Enerji barları yemek için ideal zaman nedir?

barritas enerjetik envoltorio

Pek çok sporcu biraz acıktıklarında enerji çubukları alırlar, ancak tam bir öğün yemek için yeterli değildirler. Bununla birlikte, bu tür çubuklar genellikle düzgün yemek yemekten çok antrenmandan önce çiğnemek için daha uygundur. Ancak, en iyi zaman nedir?

İnsanların yüzde 75'i onları doğru zamanda yemiyor, ancak antrenmanları hızlandırmaya tam olarak nasıl yardımcı olabilirler? Enerji barları tipik olarak kalori ve karbonhidrat bakımından geleneksel protein barlarından daha yüksektir. Örneğin, bazılarının ilk malzemeleri yulaf olan 230 kalori vardır. Yulaf, sindirimi biraz zaman alan ve antrenmanınız boyunca vücuda sürekli enerji sağlayan karmaşık karbonhidratlar sağlar.

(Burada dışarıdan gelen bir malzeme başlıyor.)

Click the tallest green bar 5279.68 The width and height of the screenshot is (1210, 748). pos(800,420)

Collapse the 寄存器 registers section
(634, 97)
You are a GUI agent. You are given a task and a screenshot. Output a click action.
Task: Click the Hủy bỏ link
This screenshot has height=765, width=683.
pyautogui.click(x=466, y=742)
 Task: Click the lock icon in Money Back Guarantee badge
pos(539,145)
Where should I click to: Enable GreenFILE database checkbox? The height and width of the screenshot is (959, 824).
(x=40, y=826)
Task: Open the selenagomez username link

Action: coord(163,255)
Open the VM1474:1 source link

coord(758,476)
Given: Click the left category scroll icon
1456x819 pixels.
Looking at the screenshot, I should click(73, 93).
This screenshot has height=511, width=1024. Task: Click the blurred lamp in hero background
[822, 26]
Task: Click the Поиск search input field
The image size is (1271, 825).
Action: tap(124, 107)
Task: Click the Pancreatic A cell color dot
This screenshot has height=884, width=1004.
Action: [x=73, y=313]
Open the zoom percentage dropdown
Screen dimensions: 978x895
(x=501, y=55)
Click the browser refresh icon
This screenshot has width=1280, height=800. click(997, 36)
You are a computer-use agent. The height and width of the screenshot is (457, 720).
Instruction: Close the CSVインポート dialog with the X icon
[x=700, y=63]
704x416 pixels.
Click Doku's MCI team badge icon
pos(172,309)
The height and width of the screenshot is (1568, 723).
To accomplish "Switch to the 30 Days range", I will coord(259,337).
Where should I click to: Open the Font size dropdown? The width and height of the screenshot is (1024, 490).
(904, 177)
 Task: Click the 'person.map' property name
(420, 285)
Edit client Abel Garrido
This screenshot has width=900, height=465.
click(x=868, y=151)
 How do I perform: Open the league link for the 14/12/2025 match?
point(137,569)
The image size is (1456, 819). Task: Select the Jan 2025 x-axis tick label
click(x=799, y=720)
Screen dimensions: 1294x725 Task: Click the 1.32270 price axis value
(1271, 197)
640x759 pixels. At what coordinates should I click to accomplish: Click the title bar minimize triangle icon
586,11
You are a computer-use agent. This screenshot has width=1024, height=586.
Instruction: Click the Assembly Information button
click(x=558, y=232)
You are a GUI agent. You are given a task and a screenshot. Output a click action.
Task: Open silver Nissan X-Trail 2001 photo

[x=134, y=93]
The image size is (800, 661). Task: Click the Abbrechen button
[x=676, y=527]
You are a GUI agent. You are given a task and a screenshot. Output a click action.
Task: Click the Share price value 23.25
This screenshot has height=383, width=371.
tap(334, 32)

Egzersizden yaklaşık bir saat önce karmaşık bir karbonhidrat enerji çubuğu yemek en iyisidir çünkü sindirilmeleri basit bir karbonhidrattan (beyaz unla yapılan bir şey) daha uzun sürer. Antrenmandan hemen önce bir bar tüketirsek, ideal olarak basit ve kolay sindirilebilir karbonhidratlar içeren bir şey.

Bir enerji barında ne olmalı?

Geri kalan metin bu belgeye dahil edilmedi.